## Excerpt provided
╭──
The Committee on the Rights of the Child, which monitors implementation of the U.N. Convention on the Rights of the Child, published July 1 "a list of issues" it found lacking in the Vatican's latest report on its compliance with the international obligations it accepted when it ratified the convention.
The Vatican is being asked to provide: "detailed information on all cases of child sexual abuse committed by members of the clergy, brothers and nuns"; how it has responded to victims and perpetrators of abuse; whether it ever investigated "complaints of torture and other cruel, inhuman and degrading treatment" of girls in the Magdalene laundries in Ireland; and how it dealt with allegations that young boys, who were part of the Legion of Christ, were being separated from their families.
The committee is also requesting information on: what the Vatican has done to address discrimination between boys and girls in Catholic schools, including removing sexual stereotypes in school textbooks; whether it has "clearly condemned" corporal punishment of children; if it still labels children born out of wedlock as "illegitimate"; and how it is working to prevent child abandonment and trace infants' identities when church-run facilities receive unwanted children, including through so-called "baby boxes."
╰──
Stored data
╭──
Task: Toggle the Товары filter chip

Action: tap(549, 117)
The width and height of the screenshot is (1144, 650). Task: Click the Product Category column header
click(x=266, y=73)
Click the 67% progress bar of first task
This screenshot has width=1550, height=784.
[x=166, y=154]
╰──
## About this exercise
Reproduce the full text about the U.N. committee's list of issues for the Vatican, word for word.

## Result below
The Committee on the Rights of the Child, which monitors implementation of the U.N. Convention on the Rights of the Child, published July 1 "a list of issues" it found lacking in the Vatican's latest report on its compliance with the international obligations it accepted when it ratified the convention.
The Vatican is being asked to provide: "detailed information on all cases of child sexual abuse committed by members of the clergy, brothers and nuns"; how it has responded to victims and perpetrators of abuse; whether it ever investigated "complaints of torture and other cruel, inhuman and degrading treatment" of girls in the Magdalene laundries in Ireland; and how it dealt with allegations that young boys, who were part of the Legion of Christ, were being separated from their families.
The committee is also requesting information on: what the Vatican has done to address discrimination between boys and girls in Catholic schools, including removing sexual stereotypes in school textbooks; whether it has "clearly condemned" corporal punishment of children; if it still labels children born out of wedlock as "illegitimate"; and how it is working to prevent child abandonment and trace infants' identities when church-run facilities receive unwanted children, including through so-called "baby boxes."